Problems:
1. Copy the stretch of the log_scrubber passage from "By default, log_scrubber.py" through "not contain PII.".
2. In the log_scrubber passage, what kind of archive does log_scrubber.py expect by default?

-- start of Passage given --

The log_scrubber utility is provided as a convenience to help users with strict PII requirements. The license states that the responsibility to uphold your data requirements is still your own.
What logs can I scrub with this tool?
By default, log_scrubber.py expects a "get_logs" archive. However, the tool can also accept a text file or list of files passed with the "–flat" parameter. For example,
/opt/qradar/support/log_scrubber.py --flat /var/log/qradar.log
Scrubbing /var/log/qradar.log.
File is scrubbed. Output is saved as /storetmp/scrub/qradar.log_1670935514
Mapping file is saved as /store/ibm_support/scrub/qradar.log_1670935514.map
/opt/qradar/support/log_scrubber.py /store/LOGS/logs_ip-128-58_20221212_e579fe7e.tar.gz
Scrubbing /store/LOGS/logs_ip-128-58_20221212_e579fe7e.tar.gz
No need to scrub PERFDATA_LOGS.tar.gz, does not contain PII.

-- end of Passage given --
-- start of Listed entries --

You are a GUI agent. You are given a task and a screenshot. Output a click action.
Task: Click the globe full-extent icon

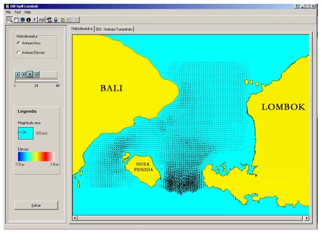[x=22, y=20]
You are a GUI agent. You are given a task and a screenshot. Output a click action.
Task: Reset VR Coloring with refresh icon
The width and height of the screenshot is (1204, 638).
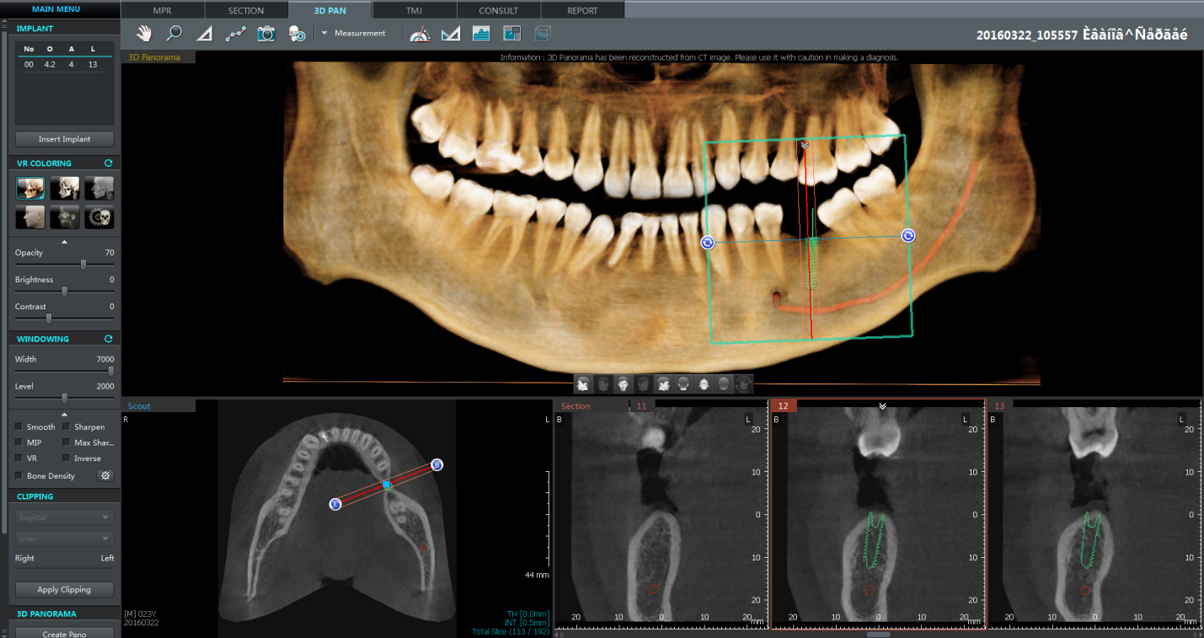click(108, 164)

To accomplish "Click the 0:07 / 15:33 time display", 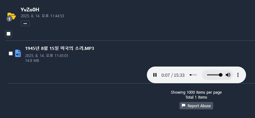I will tap(173, 75).
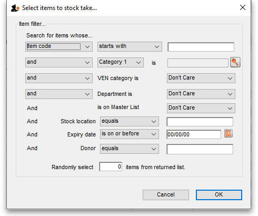Close the Select items to stock take dialog
The width and height of the screenshot is (258, 216).
point(243,7)
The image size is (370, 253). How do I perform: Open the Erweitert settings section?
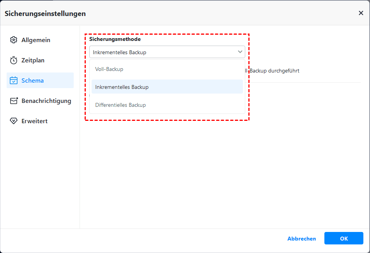pyautogui.click(x=34, y=121)
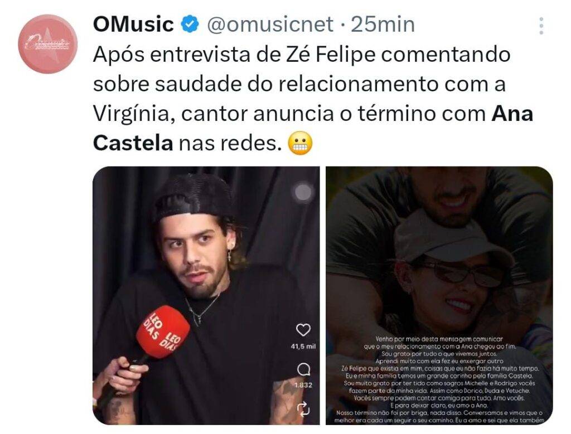Click the 25min timestamp of the post
The height and width of the screenshot is (434, 571).
(x=383, y=25)
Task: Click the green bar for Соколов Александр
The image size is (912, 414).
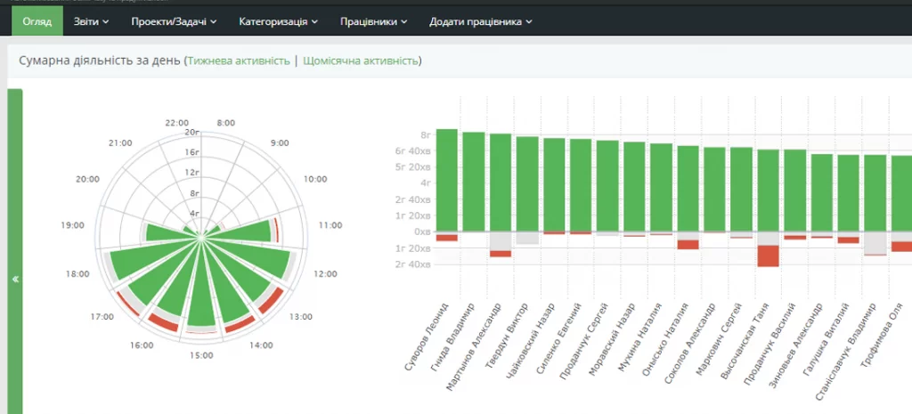Action: (x=714, y=189)
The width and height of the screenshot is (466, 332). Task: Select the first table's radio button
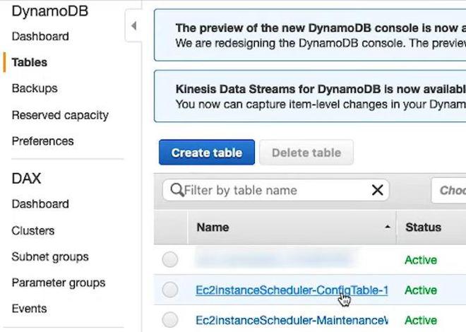tap(170, 260)
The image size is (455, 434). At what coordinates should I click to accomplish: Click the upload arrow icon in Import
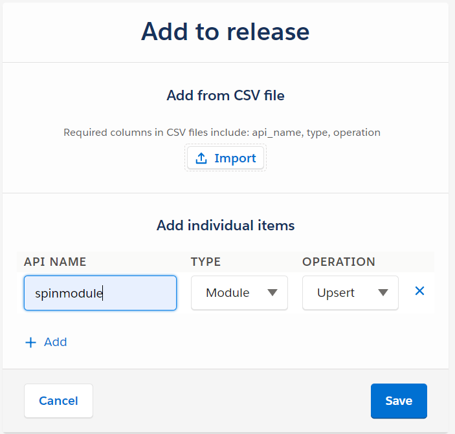tap(201, 158)
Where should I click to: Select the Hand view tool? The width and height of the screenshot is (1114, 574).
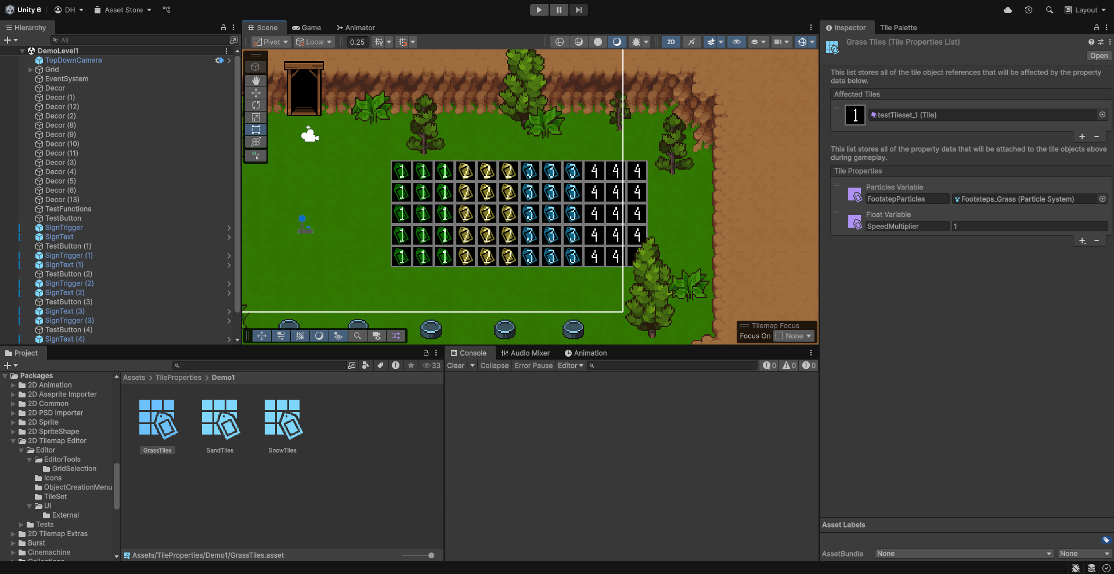pos(255,81)

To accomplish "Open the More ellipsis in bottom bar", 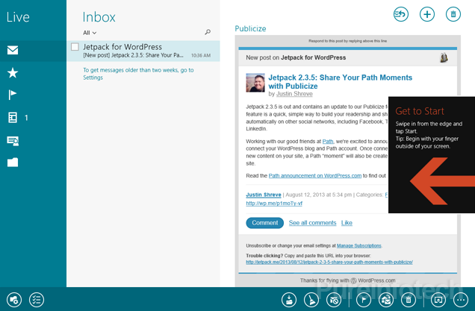I will [x=460, y=299].
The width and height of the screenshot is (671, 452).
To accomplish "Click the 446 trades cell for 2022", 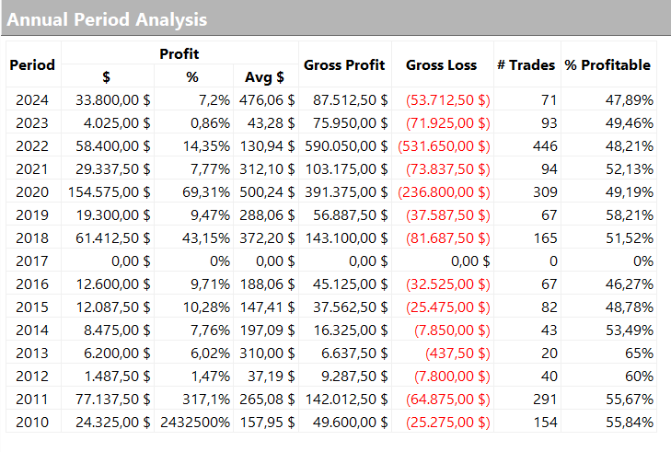I will (543, 146).
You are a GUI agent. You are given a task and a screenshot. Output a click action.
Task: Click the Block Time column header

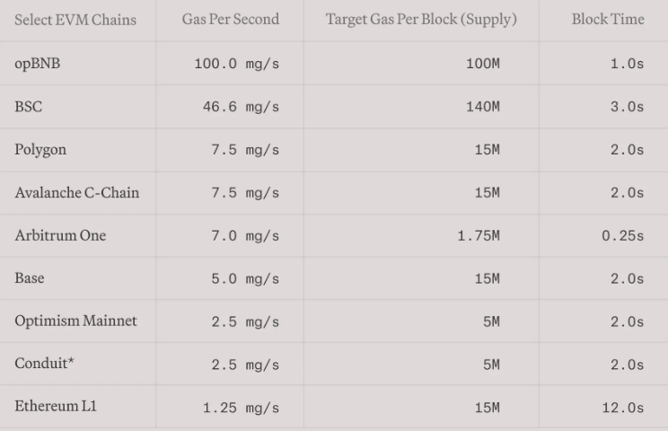pyautogui.click(x=608, y=19)
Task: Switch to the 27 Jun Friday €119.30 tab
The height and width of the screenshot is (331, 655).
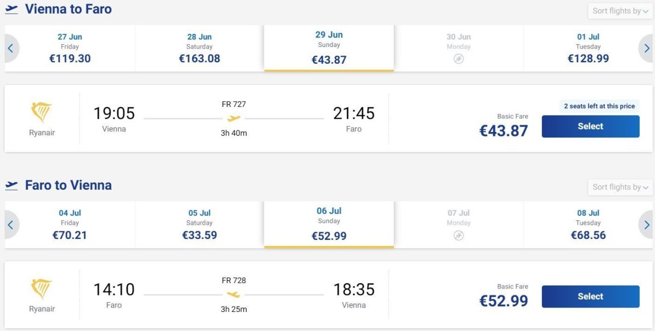Action: pos(70,48)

-- end of Listed entries --

Answer list:
1.
By default, log_scrubber.py expects a "get_logs" archive. However, the tool can also accept a text file or list of files passed with the "–flat" parameter. For example,
/opt/qradar/support/log_scrubber.py --flat /var/log/qradar.log
Scrubbing /var/log/qradar.log.
File is scrubbed. Output is saved as /storetmp/scrub/qradar.log_1670935514
Mapping file is saved as /store/ibm_support/scrub/qradar.log_1670935514.map
/opt/qradar/support/log_scrubber.py /store/LOGS/logs_ip-128-58_20221212_e579fe7e.tar.gz
Scrubbing /store/LOGS/logs_ip-128-58_20221212_e579fe7e.tar.gz
No need to scrub PERFDATA_LOGS.tar.gz, does not contain PII.

2. A "get_logs" archive.